I never thought I'd be saying this, but the FT has provided bloody excellent coverage of the coronavirus crisis




I wish other papers would follow suit:

Not sure how surprising it is. They know that mass deaths and instability are a threat to the status quo. Mass deaths of people that have been "invested" in through education etc are a waste to them. They are cold hard economics make no mistake.
 
and bbcs maddy savage happened to interview

The “BBC’s Maddy Savage” is editor of thelocal.se and has a very long history of putting out some very dubious “factual” coverage of all sorts of stories. In fact wherever there’s a marketing or campaign budget available to be spent on some advertorial dressed up as unbiased reporting, there springs up a story on thelocal assuring the world things are this way, or that way in sweden. The whole enterprise (Thelocal) seems to be a propaganda-for-hire outfit to me*, so it’s really no surprise to learn her story on the BBC site turns out to be “Whoops, a little bit wrong!”.

* At least the Sweden site, I don't read their other country output.
 
I've had a handful of FB friends (most now defriended/on ignore) who kept going on and on that Sweden had got it right and the UK was acting like a fascist state/overreacting etc etc. Our government were absolutely fucking useless but thank fuck we did a (criminally belated) U turn on 'let's go for herd immunity' policy.

I'm not sure how you can be so certain that Sweden's wrong and lockdown is right? (or your friends/ex-friends the other way round?).

Covid is highly infectious and there's no vaccine and no one with any credibility thinks there'll be one for years, even if that's 'only' two years. Are we to lockdown for 2 years? If not, we are almost bound to have selective exposure for the majority of the population. Since it also looks like the serious impacts of Covid are massively concentrated in the elderly/ill, that does seem to indicate that for young and healthy people it may well be best to get the disease and obtain (presumptive) immunity - or at any rate this theory is not in itself evidence of being crazy. The key to a herd immunity policy should be proper protection for the vulnerable.

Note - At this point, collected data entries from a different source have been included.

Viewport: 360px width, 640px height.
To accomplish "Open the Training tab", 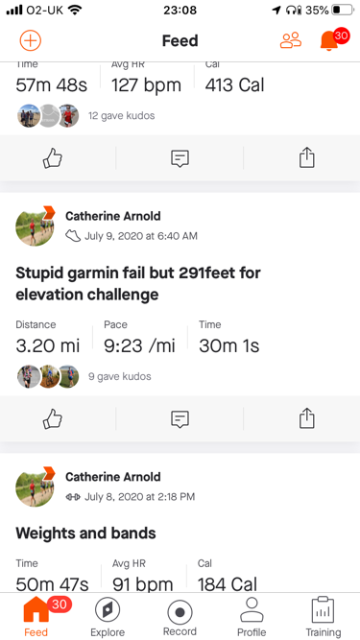I will click(323, 617).
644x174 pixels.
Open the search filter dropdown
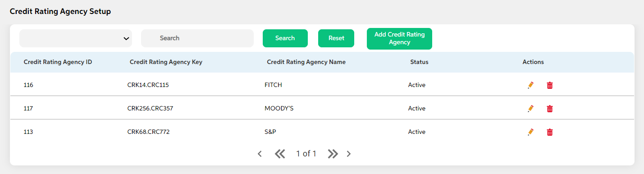coord(76,38)
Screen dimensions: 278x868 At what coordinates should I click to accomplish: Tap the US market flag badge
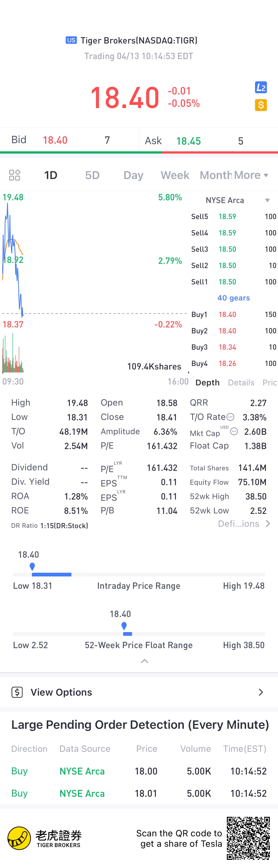click(x=71, y=40)
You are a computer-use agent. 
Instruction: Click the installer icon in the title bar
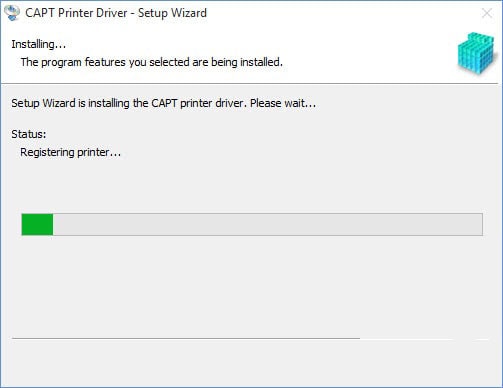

On top of this there is the international dimension; sure there are countries which have managed to effectively snuff Covid out (including using means which are extremely authoritarian) - but unless literally every single state goes down this path - and obviously many literally can't, others are choosing not to, others are blundering around with a bit of both - then what happens in terms of trade and contact internationally? China may snuff covid out but unless it literally completely shuts its borders to every other country that hasn't then it'll be re-infected anyway so I'm not sure how the lockdown/snuff-out theory works anyway.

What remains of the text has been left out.